I thought it’d be easy to say “I didn’t do well on my exam/I did poorly on my exam” but turned out it’s not an easy one.
I have tried to translate it multiple times and here’s what I got (I’ve tried to look for each of these following sentences in Google and all of them exist, even being spoken by native) :
a. 考试考得不好
b. 考试考不好
c. 考试没考好
d. 考试差了
I won’t be asking about each of them here though. My questions are :
- In sentence a (考试考得不好), what does 得 here indicate?
Is it “potential complement” or a simple “得 particle (that’s usually being explained along with the other two de > 的, 地)”?
I mean, how do native Chinese speakers see “didn’t do well on an exam”?

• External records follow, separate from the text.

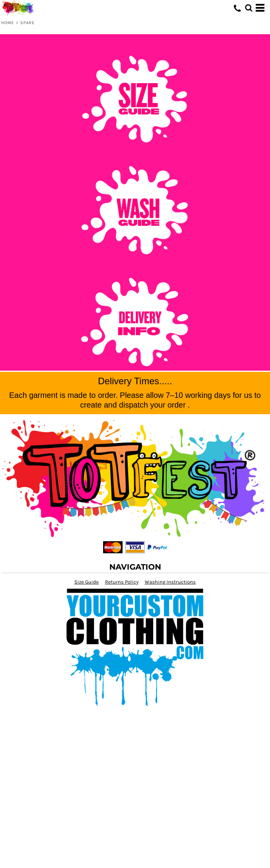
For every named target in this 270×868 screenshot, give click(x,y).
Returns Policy (122, 582)
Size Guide (86, 582)
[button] (249, 8)
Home (7, 23)
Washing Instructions (170, 582)
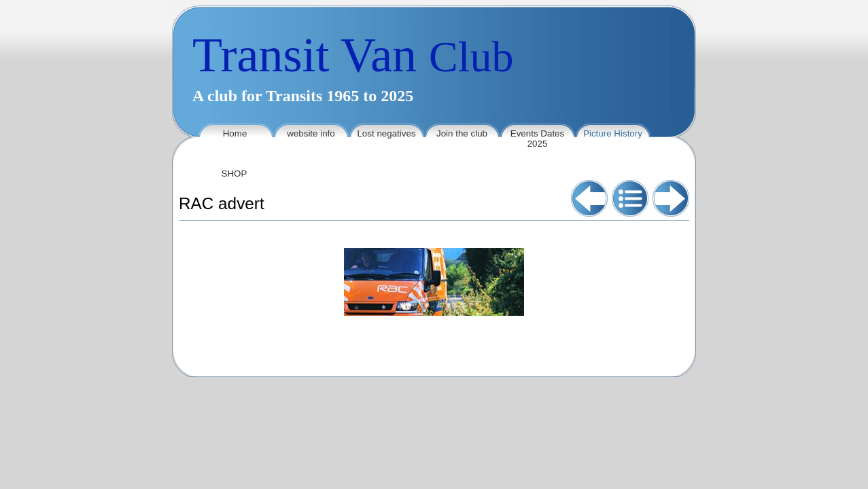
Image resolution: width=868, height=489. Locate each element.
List (630, 198)
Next (671, 198)
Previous (589, 198)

Do they see it as one’s inability to achieve something (which means I most likely should use potential complement), or,
Do they see it simply as an adverb to show how one does something > didn’t do well on an exam/did poorly on an exam (which means I can simply use 得 as a particle instead of complement)
- If potential complement turns out to be the case here... Based on what’s written in >
https://resources.allsetlearning.com/chinese/grammar/potential_complement :
The only difference between the affirmative and negative forms is swapping a 得 for a 不.
Then why does sentence a (考试考得不好) exist whereas we don’t need 得 to make a negative form in potential complement?
I know Chinese grammar isn’t as strict as English but just... Why? ㅠㅠ
That’s all for now.
Sorry if this question sounds stupid and that maybe it’s just me because anyone else finds it just easy to express such thing in Chinese. I don’t find it easy though.